Aim of the exercise:
Pick up the news article about broadcast executives discussing station deals at NAB Show New York and continue it from its final sentence.

Document excerpt:
New York -- Despite the number of available stations dwindling as the industry continues to consolidate, a panel of top broadcast executives at the NAB Show New York said there was still room for more deals.
Nexstar Media, which completed its $7.2 billion purchase of Tribune Media Group in September, making it the largest station group in the country with nearly 200 stations, sees some opportunities to add scale. Chairman and CEO Perry Sook said that M&A prospects are limited by federal ownership regulations, but he added that other station groups are expected to seek additional scale.
Sook noted that the available pool of stations is shrinking: In 2001 there were 36 companies in local TV that had a national reach of 2% or greater. Now that has dwindled to about a dozen companies.
“There are fewer companies left to buy,” Sook said. He added that “M&A is not as easy as hitting button and buying a stock. I don’t know what’s on the horizon, but I predict there will be M&A.”
Meredith Local Media Group president Patrick McCreery said that he expects that outside money, particularly from private equity groups, will continue to flow into the sector, beefing up the M&A opportunities.
“It [the broadcast business] isn’t new and it isn’t sexy,” McCreery said. “But it is profitable.”
The executives seemed to take exception with analysts that have predicted that one of the more consistent growth engines in the business -- retransmission consent revenue -- was on the decline.
At the TVB Forward conference last month Wolfe Research managing director Marci Ryvicker predicted that retrans revenue would slow to around 7% growth after 2024, flattening out in later years. Other analysts have also predicted a slowdown, especially as cable operators continue to lose video subscribers.
Sook said that he still sees double-digit percentage growth on the retrans front, with McCreery and Gray TV president and co-CEO Patrick LaPlatney in agreement.
Driving that optimism is the belief that broadcasters account for about 35% of TV viewership while capturing just 18% of the revenue. And though achieving total parity -- which Ryvicker predicted would mean a consumer’s retrans bill would rise to $28 per month -- isn’t necessarily in the cards, the panelists believe there is room to get closer.
“The numbers are rough, but we think there is some runway there,” LaPlatney said.
Sizing Up Cannabis Ad Prospects
On the advertising front, the panelists said the nascent move toward impressions-based advertising, which would make it easier for advertisers to buy a broadcaster's full audience across all platforms, would result in a 5% to 10% increase in ad revenue easily. Even before that, though, they said there is still life in traditional broadcaster ad categories.

Stored dataset lines:
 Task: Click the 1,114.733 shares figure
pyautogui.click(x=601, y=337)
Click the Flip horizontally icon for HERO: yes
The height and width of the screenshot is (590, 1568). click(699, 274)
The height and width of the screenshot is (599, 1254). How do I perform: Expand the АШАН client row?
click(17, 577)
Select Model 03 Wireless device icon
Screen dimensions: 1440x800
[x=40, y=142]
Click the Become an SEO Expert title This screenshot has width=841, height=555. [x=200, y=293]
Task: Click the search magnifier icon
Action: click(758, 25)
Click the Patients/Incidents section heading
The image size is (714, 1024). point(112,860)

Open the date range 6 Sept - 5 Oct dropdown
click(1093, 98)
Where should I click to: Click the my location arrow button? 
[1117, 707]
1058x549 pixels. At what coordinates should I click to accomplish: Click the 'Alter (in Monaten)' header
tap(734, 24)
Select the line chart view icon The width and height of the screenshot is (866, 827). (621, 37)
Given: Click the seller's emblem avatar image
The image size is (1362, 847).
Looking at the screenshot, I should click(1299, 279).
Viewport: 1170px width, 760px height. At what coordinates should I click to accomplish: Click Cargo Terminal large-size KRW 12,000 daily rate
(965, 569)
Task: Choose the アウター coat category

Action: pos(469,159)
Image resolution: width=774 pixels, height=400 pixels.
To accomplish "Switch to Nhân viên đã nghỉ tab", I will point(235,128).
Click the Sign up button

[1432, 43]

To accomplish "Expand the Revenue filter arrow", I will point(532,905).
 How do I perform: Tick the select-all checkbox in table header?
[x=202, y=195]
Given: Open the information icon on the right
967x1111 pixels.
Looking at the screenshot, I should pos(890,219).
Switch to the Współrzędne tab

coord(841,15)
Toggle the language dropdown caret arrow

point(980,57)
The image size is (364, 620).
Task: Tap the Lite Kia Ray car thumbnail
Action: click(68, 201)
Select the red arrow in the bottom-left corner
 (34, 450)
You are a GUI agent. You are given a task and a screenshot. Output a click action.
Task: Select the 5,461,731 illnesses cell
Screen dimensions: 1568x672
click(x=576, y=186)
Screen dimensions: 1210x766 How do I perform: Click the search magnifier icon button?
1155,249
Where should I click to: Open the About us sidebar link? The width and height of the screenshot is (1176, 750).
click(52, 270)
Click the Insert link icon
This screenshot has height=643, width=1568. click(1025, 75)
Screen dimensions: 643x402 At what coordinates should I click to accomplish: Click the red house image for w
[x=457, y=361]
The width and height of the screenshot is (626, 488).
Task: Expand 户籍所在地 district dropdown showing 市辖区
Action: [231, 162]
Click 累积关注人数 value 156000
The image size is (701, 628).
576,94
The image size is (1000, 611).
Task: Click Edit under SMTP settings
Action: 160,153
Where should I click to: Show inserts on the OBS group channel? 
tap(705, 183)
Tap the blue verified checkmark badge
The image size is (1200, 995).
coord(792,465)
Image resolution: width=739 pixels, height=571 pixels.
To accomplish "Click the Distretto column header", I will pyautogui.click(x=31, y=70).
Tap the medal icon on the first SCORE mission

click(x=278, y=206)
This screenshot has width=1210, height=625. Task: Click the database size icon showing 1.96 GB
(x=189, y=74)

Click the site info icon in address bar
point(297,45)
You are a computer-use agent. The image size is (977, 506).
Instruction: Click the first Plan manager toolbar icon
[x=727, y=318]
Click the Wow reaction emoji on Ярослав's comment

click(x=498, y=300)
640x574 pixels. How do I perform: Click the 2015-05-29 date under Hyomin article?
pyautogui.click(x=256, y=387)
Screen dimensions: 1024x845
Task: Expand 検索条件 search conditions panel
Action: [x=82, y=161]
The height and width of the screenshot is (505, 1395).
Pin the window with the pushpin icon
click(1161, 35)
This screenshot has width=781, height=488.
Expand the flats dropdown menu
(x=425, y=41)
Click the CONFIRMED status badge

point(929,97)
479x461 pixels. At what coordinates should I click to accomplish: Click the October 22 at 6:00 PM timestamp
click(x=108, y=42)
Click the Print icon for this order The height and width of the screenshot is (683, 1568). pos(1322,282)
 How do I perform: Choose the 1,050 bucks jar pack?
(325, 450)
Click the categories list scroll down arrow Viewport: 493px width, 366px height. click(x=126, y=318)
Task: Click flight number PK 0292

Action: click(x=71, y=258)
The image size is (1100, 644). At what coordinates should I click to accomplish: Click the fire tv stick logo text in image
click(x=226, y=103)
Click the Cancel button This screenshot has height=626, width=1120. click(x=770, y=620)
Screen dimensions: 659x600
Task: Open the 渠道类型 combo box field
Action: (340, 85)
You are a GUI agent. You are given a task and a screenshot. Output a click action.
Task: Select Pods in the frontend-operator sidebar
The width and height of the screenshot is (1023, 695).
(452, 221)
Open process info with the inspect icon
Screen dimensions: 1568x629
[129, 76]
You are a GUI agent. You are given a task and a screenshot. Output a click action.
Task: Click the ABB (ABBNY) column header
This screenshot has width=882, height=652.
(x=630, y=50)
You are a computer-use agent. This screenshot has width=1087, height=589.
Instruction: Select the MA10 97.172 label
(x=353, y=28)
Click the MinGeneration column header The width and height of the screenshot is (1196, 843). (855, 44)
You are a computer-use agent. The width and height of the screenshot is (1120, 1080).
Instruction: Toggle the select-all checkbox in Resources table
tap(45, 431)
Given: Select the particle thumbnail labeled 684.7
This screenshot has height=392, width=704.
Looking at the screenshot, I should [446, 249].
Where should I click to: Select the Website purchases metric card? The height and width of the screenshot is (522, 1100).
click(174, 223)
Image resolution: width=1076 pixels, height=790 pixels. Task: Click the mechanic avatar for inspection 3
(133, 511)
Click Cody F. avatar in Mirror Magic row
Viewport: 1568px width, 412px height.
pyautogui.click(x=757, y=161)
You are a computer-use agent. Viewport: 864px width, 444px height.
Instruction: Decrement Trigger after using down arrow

Answer section:
While auto ads have declined along with car sales, execs said that other segments have picked up, including legal and professional services. McCreery said that professional services were on par with auto for the first time ever at Meredith stations in calendar Q1 and Q2. Broadcasters are expected to take a smaller bite of political ads in this cycle, though, as digital grows. Some predict broadcast’s share will drop from 66% to 57% of total political ad revenue this year. Station execs said they were taking action to try to address the decline. McCreery said at Meredith, which also has a publishing unit, direct mail ads could factor into to taking the edge off some of the political declines.
Sook said growth in TV ad revenue is usually fueled by the emergence of a new segment, something he says he hasn’t seen yet. But McCreery said there is a potential windfall in the cannabis category. “None of us want to touch it with a ten-foot pole right now because of the legislation, but that’s a pot of money I’d like to get my hands into,” McCreery said.
There are legal hurdles, though, as McCreery acknowledged. Cannabis sales outside of medical purposes are only legal in a handful of states and are illegal at the federal level. Sook said Nexstar has been approached about running ads in the past, and has declined.
“We’ve been approached, and we’ve said we’re a federally regulated entity just like the banks and until it’s deemed OK to do business with these folks, we’ve got more at risk than that,” Sook said.